Problem requirements.
Going down the data below, set down exactly the line with "You are a computer-use agent." and each line after it through the line with "Instruction: Expand the"; no other lines.

Records supplied.
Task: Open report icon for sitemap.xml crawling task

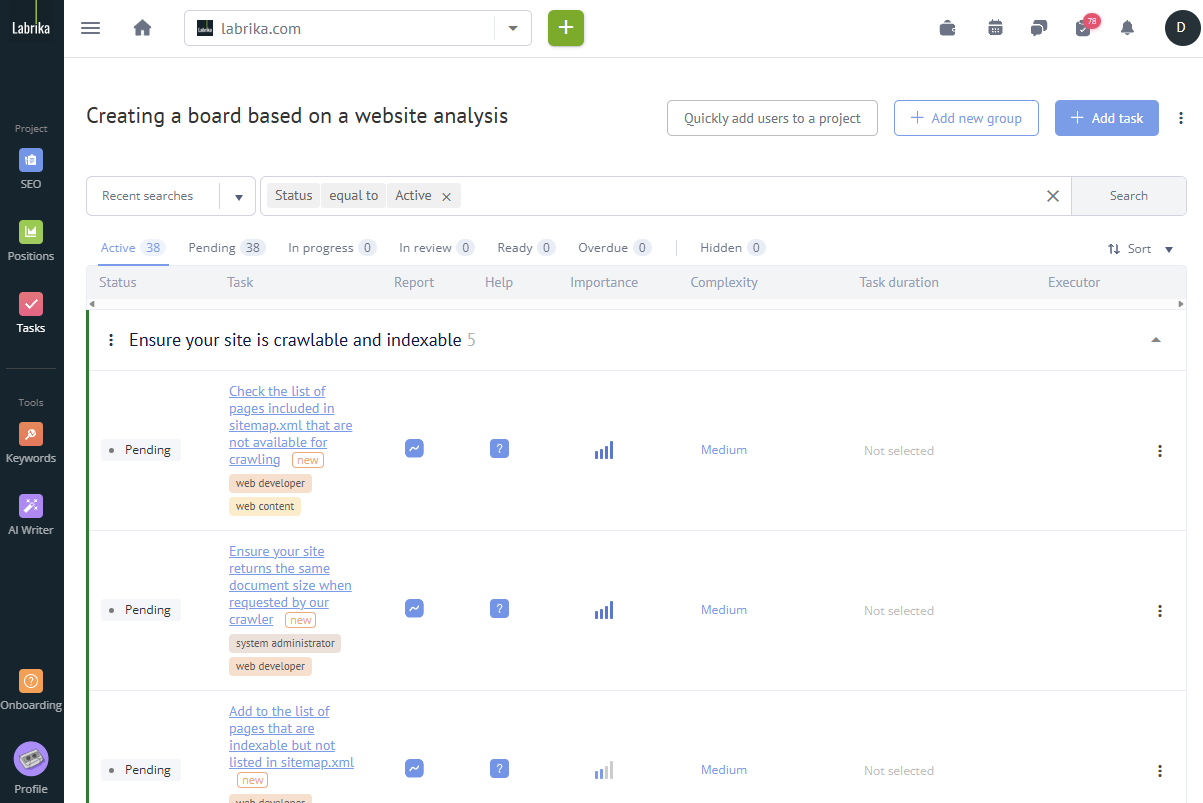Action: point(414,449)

...

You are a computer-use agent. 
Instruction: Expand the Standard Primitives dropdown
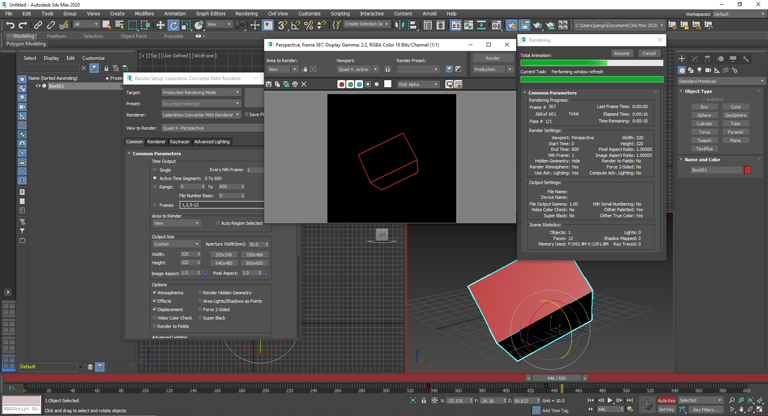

* * *

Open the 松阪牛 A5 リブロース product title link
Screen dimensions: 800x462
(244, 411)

Solution to this exercise.
You are a computer-use agent. 
Instruction: Expand the Standard Primitives dropdown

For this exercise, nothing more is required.